Description of the task –
Reproduce the following records verbatim, line for line.

Data provided –
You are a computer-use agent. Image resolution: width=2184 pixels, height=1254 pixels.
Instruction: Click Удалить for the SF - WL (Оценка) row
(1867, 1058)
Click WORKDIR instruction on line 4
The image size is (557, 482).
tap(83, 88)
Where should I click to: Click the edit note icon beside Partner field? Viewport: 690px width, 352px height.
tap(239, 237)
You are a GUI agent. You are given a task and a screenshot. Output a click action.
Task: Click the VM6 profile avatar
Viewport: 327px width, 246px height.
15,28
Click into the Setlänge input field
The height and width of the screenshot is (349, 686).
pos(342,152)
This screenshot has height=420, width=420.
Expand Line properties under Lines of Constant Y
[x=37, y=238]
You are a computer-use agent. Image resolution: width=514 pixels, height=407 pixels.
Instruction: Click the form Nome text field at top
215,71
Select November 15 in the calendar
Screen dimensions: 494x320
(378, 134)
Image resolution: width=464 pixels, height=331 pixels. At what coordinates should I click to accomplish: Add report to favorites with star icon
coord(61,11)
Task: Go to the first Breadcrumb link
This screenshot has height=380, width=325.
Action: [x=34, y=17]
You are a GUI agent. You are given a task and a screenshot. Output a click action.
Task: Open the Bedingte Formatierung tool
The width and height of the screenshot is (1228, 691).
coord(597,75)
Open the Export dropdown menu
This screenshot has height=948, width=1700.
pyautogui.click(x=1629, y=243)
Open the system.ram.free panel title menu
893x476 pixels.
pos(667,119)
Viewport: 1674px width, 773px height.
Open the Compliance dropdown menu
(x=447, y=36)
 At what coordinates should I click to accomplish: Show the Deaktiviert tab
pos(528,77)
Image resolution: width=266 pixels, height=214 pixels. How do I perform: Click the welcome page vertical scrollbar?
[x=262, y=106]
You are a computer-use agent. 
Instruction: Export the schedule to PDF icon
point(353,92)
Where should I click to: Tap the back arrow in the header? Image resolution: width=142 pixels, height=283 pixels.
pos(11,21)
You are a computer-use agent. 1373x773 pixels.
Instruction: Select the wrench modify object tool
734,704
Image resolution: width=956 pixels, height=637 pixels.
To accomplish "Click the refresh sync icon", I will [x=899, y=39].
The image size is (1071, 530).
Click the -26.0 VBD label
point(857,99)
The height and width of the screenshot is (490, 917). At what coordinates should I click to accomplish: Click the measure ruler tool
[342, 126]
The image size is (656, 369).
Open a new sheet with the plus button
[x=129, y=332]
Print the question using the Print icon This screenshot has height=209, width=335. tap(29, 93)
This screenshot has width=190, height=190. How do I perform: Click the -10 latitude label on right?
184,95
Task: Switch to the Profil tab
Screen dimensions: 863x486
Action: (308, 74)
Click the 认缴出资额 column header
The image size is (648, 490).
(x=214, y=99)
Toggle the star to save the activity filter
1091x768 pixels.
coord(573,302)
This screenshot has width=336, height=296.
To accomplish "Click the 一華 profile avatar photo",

Response to the exercise –
You are a computer-use agent. Image resolution: width=2184 pixels, height=1254 pixels.
Instruction: Click Удалить for the SF - WL (Оценка) row
(1867, 1058)
Click WORKDIR instruction on line 4
The image size is (557, 482).
tap(83, 88)
Where should I click to: Click the edit note icon beside Partner field? Viewport: 690px width, 352px height.
tap(239, 237)
You are a GUI agent. You are given a task and a screenshot. Output a click action.
Task: Click the VM6 profile avatar
Viewport: 327px width, 246px height.
15,28
Click into the Setlänge input field
The height and width of the screenshot is (349, 686).
pos(342,152)
This screenshot has height=420, width=420.
Expand Line properties under Lines of Constant Y
[x=37, y=238]
You are a computer-use agent. Image resolution: width=514 pixels, height=407 pixels.
Instruction: Click the form Nome text field at top
215,71
Select November 15 in the calendar
Screen dimensions: 494x320
(378, 134)
Image resolution: width=464 pixels, height=331 pixels. At what coordinates should I click to accomplish: Add report to favorites with star icon
coord(61,11)
Task: Go to the first Breadcrumb link
This screenshot has height=380, width=325.
Action: [x=34, y=17]
You are a GUI agent. You are given a task and a screenshot. Output a click action.
Task: Open the Bedingte Formatierung tool
The width and height of the screenshot is (1228, 691).
coord(597,75)
Open the Export dropdown menu
This screenshot has height=948, width=1700.
pyautogui.click(x=1629, y=243)
Open the system.ram.free panel title menu
893x476 pixels.
pos(667,119)
Viewport: 1674px width, 773px height.
Open the Compliance dropdown menu
(x=447, y=36)
 At what coordinates should I click to accomplish: Show the Deaktiviert tab
pos(528,77)
Image resolution: width=266 pixels, height=214 pixels. How do I perform: Click the welcome page vertical scrollbar?
[x=262, y=106]
You are a computer-use agent. 
Instruction: Export the schedule to PDF icon
point(353,92)
Where should I click to: Tap the back arrow in the header? Image resolution: width=142 pixels, height=283 pixels.
pos(11,21)
You are a computer-use agent. 1373x773 pixels.
Instruction: Select the wrench modify object tool
734,704
Image resolution: width=956 pixels, height=637 pixels.
To accomplish "Click the refresh sync icon", I will [x=899, y=39].
The image size is (1071, 530).
Click the -26.0 VBD label
point(857,99)
The height and width of the screenshot is (490, 917). At what coordinates should I click to accomplish: Click the measure ruler tool
[342, 126]
The image size is (656, 369).
Open a new sheet with the plus button
[x=129, y=332]
Print the question using the Print icon This screenshot has height=209, width=335. tap(29, 93)
This screenshot has width=190, height=190. How do I perform: Click the -10 latitude label on right?
184,95
Task: Switch to the Profil tab
Screen dimensions: 863x486
Action: (308, 74)
Click the 认缴出资额 column header
The image size is (648, 490).
(x=214, y=99)
Toggle the star to save the activity filter
1091x768 pixels.
coord(573,302)
This screenshot has width=336, height=296.
To accomplish "Click the 一華 profile avatar photo",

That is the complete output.